ArabicMMLU: Measuring massive multitask language understanding in Arabic
This dataset has been translated from the original MMLU with the help of GPT-4.

The original data [MMLU](https://arxiv.org/pdf/2009.03300v3.pdf)

The translation has been done with AceGPT researchers [AceGPT](https://arxiv.org/abs/2309.12053)

ArabicMMLU is a comprehensive evaluation benchmark specifically designed to evaluate the knowledge and reasoning abilities of LLMs within the context of Arabic language and culture.
ArabicMMLU covers a wide range of subjects, comprising 57 topics that span from elementary to advanced professional levels.
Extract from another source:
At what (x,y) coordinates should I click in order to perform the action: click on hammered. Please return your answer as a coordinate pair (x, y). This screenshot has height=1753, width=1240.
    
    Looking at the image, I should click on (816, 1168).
Homepage: [AceGPT Homepage](https://github.com/FreedomIntelligence/AceGPT/tree/main/eval/benchmark_eval/benchmarks/MMLUArabic)

### Citation


### Groups and Tasks

#### Groups

- `ammlu`: All 57 subjects of the ArabicMMLU dataset, evaluated following the methodology in MMLU's original implementation.

#### Tasks


The following tasks evaluate subjects in the ArabicMMLU dataset using loglikelihood-based multiple-choice scoring:
- `ammlu_{subject_english}`

### Checklist

* [x] Is the task an existing benchmark in the literature?
  * [x] Have you referenced the original paper that introduced the task?
  * [x] If yes, does the original paper provide a reference implementation?
    * [x] Yes, original implementation contributed by author of the benchmark

If other tasks on this dataset are already supported:
* [x] Is the "Main" variant of this task clearly denoted?
* [x] Have you provided a short sentence in a README on what each new variant adds / evaluates?
* [x] Have you noted which, if any, published evaluation setups are matched by this variant?